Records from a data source
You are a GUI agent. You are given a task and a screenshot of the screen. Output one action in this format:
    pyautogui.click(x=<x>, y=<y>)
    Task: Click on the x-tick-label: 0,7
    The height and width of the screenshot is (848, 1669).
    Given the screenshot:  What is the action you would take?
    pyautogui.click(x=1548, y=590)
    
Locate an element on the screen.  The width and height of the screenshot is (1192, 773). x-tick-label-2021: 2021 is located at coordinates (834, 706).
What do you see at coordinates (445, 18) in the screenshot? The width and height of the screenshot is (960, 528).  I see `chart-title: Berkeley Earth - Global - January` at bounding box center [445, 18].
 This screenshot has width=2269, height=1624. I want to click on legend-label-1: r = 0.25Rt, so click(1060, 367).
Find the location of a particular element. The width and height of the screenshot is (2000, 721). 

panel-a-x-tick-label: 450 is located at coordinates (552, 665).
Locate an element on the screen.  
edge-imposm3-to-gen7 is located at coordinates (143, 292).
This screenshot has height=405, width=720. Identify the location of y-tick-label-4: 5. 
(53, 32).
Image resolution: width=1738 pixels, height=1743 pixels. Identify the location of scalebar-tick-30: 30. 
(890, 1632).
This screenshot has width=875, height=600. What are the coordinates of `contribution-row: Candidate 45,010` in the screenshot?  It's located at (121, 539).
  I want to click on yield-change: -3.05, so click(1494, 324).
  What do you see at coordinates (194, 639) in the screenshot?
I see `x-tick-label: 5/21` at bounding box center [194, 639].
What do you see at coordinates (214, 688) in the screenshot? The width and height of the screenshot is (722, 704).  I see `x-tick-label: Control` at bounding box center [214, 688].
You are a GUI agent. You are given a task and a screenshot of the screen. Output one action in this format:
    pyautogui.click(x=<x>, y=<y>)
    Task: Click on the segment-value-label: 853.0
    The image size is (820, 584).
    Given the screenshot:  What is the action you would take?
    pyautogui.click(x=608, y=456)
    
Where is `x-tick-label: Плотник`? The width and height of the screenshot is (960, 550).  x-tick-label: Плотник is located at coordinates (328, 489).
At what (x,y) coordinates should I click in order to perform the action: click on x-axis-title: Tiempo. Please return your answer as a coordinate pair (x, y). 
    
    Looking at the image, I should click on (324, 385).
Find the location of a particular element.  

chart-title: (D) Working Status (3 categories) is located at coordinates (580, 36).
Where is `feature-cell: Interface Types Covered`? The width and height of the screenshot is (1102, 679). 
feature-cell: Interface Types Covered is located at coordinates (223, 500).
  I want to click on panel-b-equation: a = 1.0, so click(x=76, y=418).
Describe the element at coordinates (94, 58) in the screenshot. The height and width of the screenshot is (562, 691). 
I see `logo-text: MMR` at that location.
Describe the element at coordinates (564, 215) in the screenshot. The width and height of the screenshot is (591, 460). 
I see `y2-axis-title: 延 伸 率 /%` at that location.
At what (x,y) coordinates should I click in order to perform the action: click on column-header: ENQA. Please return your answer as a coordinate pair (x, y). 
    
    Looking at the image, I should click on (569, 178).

> **What to do**
Can you convert the data above into a JSON list of strings, with one string per line and blank lines omitted?

> **Your response**
[
  "You are a GUI agent. You are given a task and a screenshot of the screen. Output one action in this format:",
  "    pyautogui.click(x=<x>, y=<y>)",
  "    Task: Click on the x-tick-label: 0,7",
  "    The height and width of the screenshot is (848, 1669).",
  "    Given the screenshot:  What is the action you would take?",
  "    pyautogui.click(x=1548, y=590)",
  "Locate an element on the screen.  The width and height of the screenshot is (1192, 773). x-tick-label-2021: 2021 is located at coordinates (834, 706).",
  "What do you see at coordinates (445, 18) in the screenshot? The width and height of the screenshot is (960, 528).  I see `chart-title: Berkeley Earth - Global - January` at bounding box center [445, 18].",
  " This screenshot has width=2269, height=1624. I want to click on legend-label-1: r = 0.25Rt, so click(1060, 367).",
  "Find the location of a particular element. The width and height of the screenshot is (2000, 721). ",
  "panel-a-x-tick-label: 450 is located at coordinates (552, 665).",
  "Locate an element on the screen.  ",
  "edge-imposm3-to-gen7 is located at coordinates (143, 292).",
  "This screenshot has height=405, width=720. Identify the location of y-tick-label-4: 5. ",
  "(53, 32).",
  "Image resolution: width=1738 pixels, height=1743 pixels. Identify the location of scalebar-tick-30: 30. ",
  "(890, 1632).",
  "This screenshot has width=875, height=600. What are the coordinates of `contribution-row: Candidate 45,010` in the screenshot?  It's located at (121, 539).",
  "  I want to click on yield-change: -3.05, so click(1494, 324).",
  "  What do you see at coordinates (194, 639) in the screenshot?",
  "I see `x-tick-label: 5/21` at bounding box center [194, 639].",
  "What do you see at coordinates (214, 688) in the screenshot? The width and height of the screenshot is (722, 704).  I see `x-tick-label: Control` at bounding box center [214, 688].",
  "You are a GUI agent. You are given a task and a screenshot of the screen. Output one action in this format:",
  "    pyautogui.click(x=<x>, y=<y>)",
  "    Task: Click on the segment-value-label: 853.0",
  "    The image size is (820, 584).",
  "    Given the screenshot:  What is the action you would take?",
  "    pyautogui.click(x=608, y=456)",
  "Where is `x-tick-label: Плотник`? The width and height of the screenshot is (960, 550).  x-tick-label: Плотник is located at coordinates (328, 489).",
  "At what (x,y) coordinates should I click in order to perform the action: click on x-axis-title: Tiempo. Please return your answer as a coordinate pair (x, y). ",
  "    Looking at the image, I should click on (324, 385).",
  "Find the location of a particular element.  ",
  "chart-title: (D) Working Status (3 categories) is located at coordinates (580, 36).",
  "Where is `feature-cell: Interface Types Covered`? The width and height of the screenshot is (1102, 679). ",
  "feature-cell: Interface Types Covered is located at coordinates (223, 500).",
  "  I want to click on panel-b-equation: a = 1.0, so click(x=76, y=418).",
  "Describe the element at coordinates (94, 58) in the screenshot. The height and width of the screenshot is (562, 691). ",
  "I see `logo-text: MMR` at that location.",
  "Describe the element at coordinates (564, 215) in the screenshot. The width and height of the screenshot is (591, 460). ",
  "I see `y2-axis-title: 延 伸 率 /%` at that location.",
  "At what (x,y) coordinates should I click in order to perform the action: click on column-header: ENQA. Please return your answer as a coordinate pair (x, y). ",
  "    Looking at the image, I should click on (569, 178)."
]